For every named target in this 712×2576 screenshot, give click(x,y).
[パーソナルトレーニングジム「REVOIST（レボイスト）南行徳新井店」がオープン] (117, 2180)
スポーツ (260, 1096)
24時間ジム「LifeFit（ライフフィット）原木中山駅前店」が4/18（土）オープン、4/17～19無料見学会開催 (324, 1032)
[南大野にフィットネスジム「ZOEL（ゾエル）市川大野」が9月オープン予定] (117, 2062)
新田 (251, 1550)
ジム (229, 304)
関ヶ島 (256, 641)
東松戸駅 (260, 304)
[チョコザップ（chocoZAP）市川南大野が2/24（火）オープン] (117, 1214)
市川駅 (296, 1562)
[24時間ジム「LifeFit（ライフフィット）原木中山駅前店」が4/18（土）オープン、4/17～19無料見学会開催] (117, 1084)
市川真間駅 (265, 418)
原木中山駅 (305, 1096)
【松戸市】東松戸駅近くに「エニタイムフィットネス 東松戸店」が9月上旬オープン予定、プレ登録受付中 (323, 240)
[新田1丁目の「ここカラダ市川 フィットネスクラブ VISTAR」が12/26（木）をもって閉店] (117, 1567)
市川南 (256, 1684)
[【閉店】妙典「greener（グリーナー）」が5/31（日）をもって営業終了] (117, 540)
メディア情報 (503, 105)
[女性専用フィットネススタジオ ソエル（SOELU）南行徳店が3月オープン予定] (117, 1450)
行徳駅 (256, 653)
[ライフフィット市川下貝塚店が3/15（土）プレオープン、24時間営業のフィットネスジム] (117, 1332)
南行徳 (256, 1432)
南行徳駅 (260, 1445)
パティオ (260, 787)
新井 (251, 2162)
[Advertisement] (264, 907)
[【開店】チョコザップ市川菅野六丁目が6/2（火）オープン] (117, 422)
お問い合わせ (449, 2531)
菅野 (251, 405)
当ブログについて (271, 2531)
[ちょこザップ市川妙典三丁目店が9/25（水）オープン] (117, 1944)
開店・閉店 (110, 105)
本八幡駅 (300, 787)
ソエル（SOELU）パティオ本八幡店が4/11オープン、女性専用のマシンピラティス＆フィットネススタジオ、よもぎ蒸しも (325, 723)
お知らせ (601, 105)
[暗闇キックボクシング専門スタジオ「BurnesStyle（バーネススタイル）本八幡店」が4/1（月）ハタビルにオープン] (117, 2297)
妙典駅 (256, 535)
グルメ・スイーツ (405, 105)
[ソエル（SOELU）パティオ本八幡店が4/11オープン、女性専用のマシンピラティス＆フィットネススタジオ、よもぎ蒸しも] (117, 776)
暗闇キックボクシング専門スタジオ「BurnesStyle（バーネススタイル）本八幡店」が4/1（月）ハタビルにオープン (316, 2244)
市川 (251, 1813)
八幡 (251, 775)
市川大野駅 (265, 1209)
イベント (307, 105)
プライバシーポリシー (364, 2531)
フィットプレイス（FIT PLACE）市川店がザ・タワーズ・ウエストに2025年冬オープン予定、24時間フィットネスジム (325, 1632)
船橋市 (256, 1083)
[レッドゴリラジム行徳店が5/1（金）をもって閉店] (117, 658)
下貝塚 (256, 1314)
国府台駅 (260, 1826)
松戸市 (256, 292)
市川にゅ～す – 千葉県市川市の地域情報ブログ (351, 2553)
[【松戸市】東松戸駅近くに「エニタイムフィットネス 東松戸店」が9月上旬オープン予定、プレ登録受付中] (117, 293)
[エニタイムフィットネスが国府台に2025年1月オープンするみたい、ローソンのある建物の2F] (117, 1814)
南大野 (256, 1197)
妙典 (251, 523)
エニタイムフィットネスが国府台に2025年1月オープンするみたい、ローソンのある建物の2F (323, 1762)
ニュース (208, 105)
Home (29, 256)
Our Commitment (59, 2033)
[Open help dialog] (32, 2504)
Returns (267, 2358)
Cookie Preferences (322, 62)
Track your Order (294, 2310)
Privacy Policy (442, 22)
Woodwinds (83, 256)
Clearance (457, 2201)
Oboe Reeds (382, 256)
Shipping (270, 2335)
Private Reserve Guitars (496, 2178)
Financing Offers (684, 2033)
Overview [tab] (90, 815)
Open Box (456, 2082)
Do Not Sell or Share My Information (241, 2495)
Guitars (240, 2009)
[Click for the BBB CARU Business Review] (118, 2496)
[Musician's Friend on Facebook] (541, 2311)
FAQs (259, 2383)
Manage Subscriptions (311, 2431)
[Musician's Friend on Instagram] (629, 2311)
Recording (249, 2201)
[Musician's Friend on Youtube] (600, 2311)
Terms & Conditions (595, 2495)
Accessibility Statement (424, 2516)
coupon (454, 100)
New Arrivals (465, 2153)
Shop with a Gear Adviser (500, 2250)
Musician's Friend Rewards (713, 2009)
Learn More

● **Aim of the exercise**:
Copy, with no alteration, the line that contains "[Musician's Friend on Instagram] (629, 2311)" and each remaining line of the listing above.

● **Task answer**:
[Musician's Friend on Instagram] (629, 2311)
Recording (249, 2201)
[Musician's Friend on Youtube] (600, 2311)
Terms & Conditions (595, 2495)
Accessibility Statement (424, 2516)
coupon (454, 100)
New Arrivals (465, 2153)
Shop with a Gear Adviser (500, 2250)
Musician's Friend Rewards (713, 2009)
Learn More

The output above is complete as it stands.